=== Section Start ===

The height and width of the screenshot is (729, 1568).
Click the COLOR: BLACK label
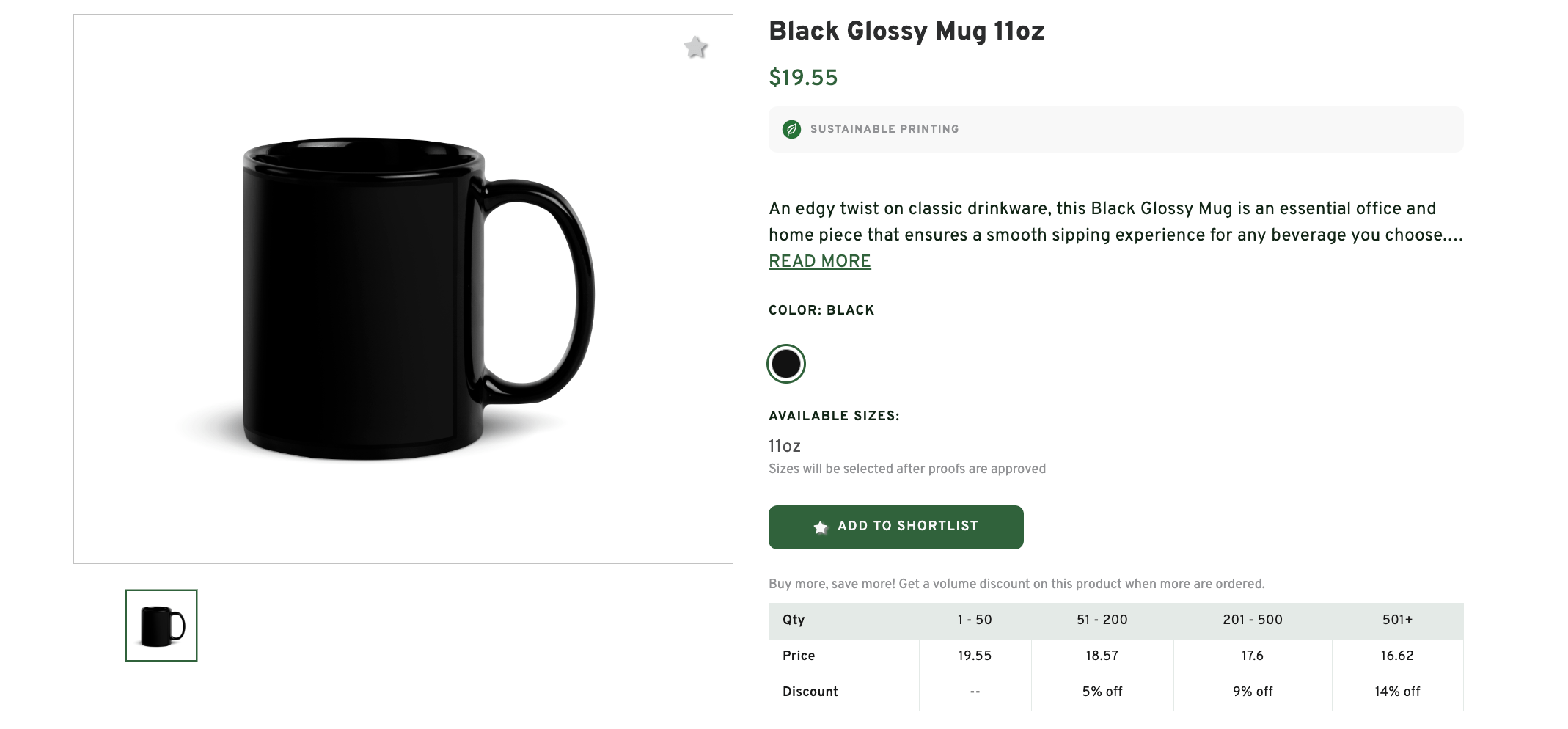click(x=821, y=309)
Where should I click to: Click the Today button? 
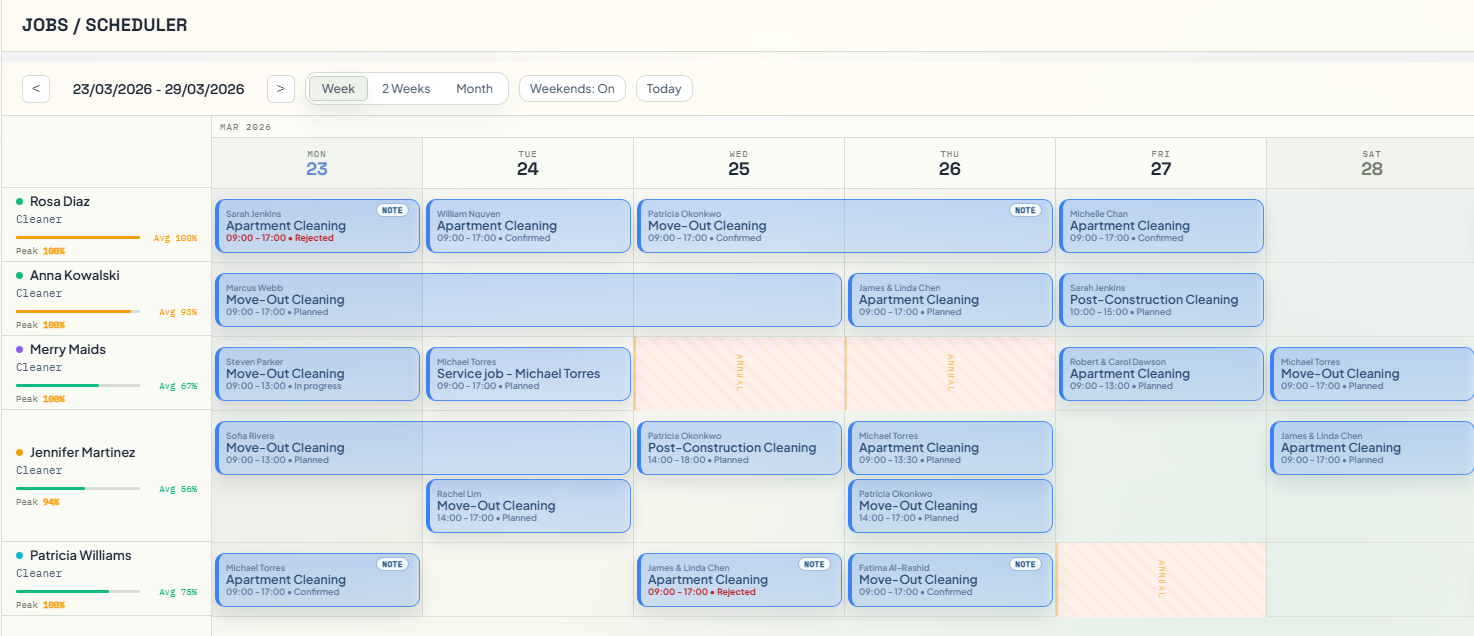point(664,88)
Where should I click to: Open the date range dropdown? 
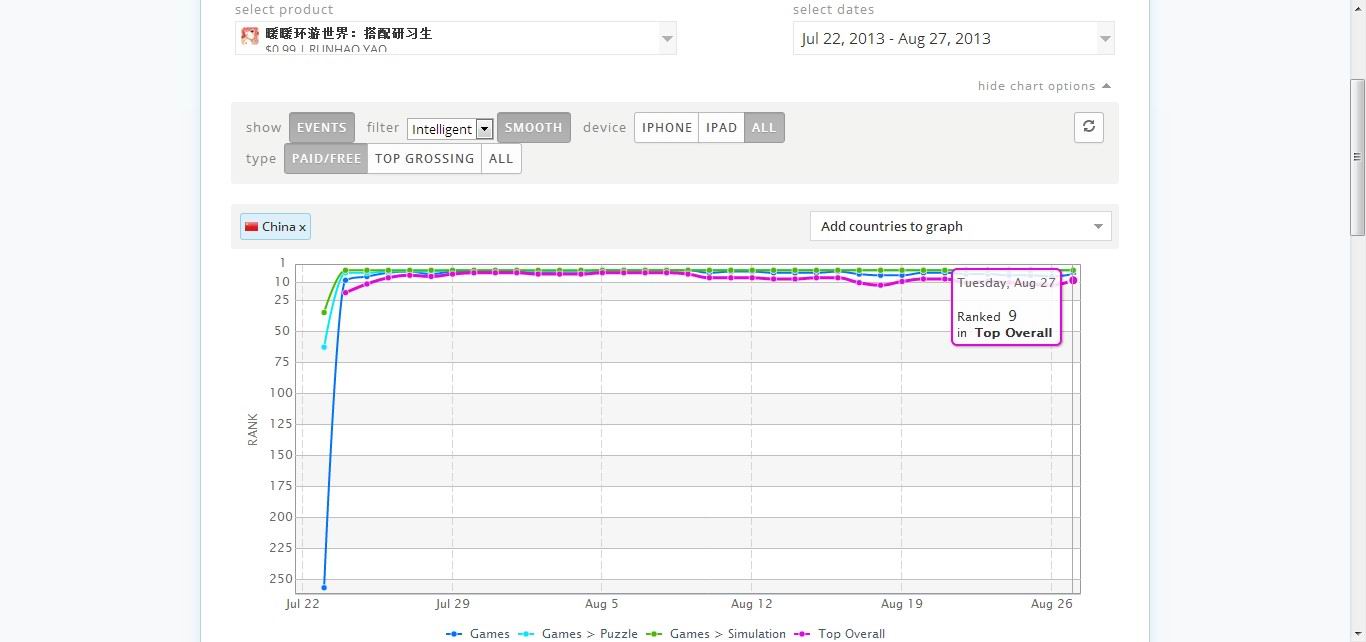(x=953, y=39)
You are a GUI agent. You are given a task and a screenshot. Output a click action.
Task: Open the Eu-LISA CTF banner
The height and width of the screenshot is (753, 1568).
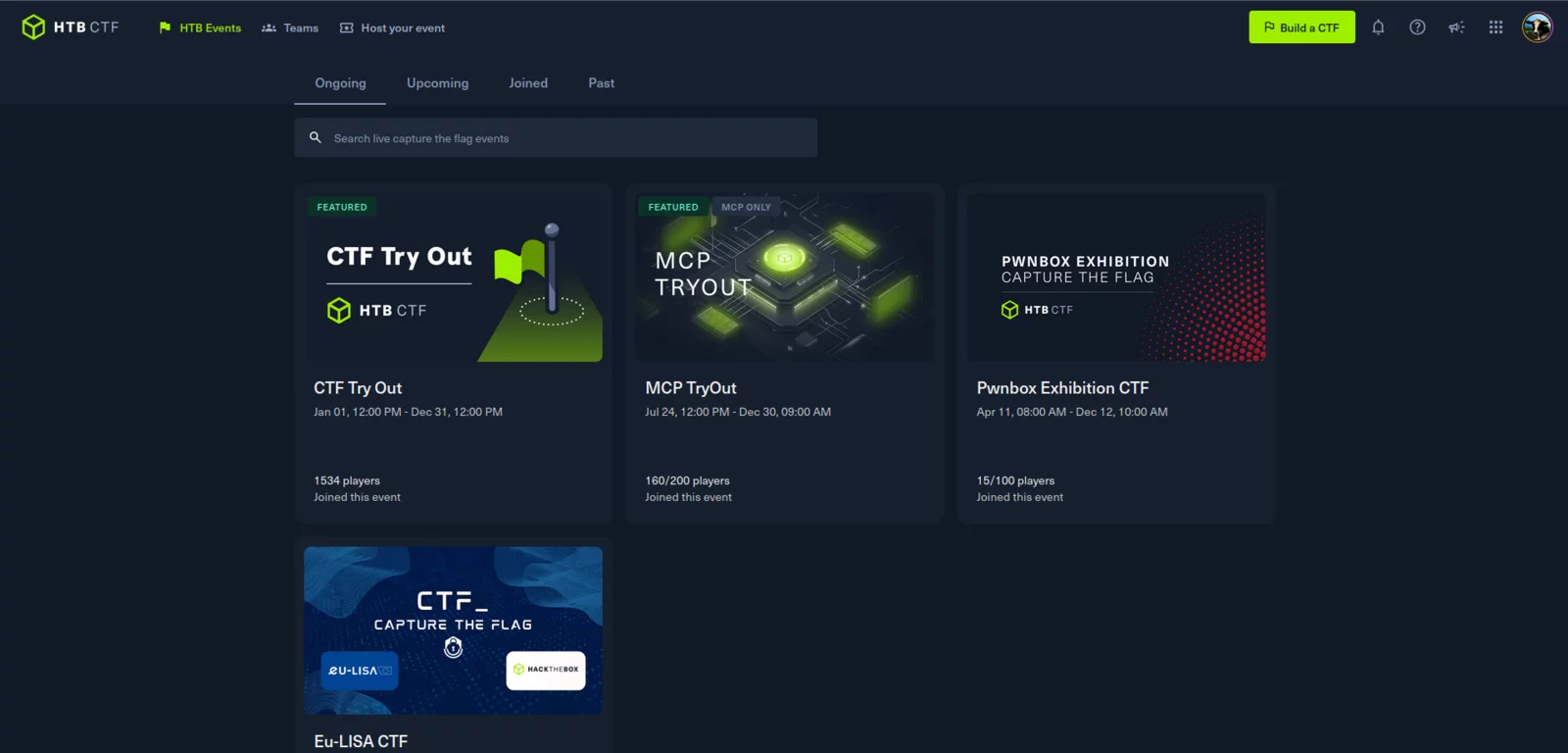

=== Section End ===

▶ Required work: Every entry is to be reproduced word for word, and no image is carried over.

▶ Solution:
The height and width of the screenshot is (729, 1568).
Click the COLOR: BLACK label
click(x=821, y=309)
Where should I click to: Click the Today button? 
point(664,88)
Where should I click to: Open the date range dropdown? 
(x=953, y=39)
You are a GUI agent. You are given a task and a screenshot. Output a click action.
Task: Open the Eu-LISA CTF banner
The height and width of the screenshot is (753, 1568).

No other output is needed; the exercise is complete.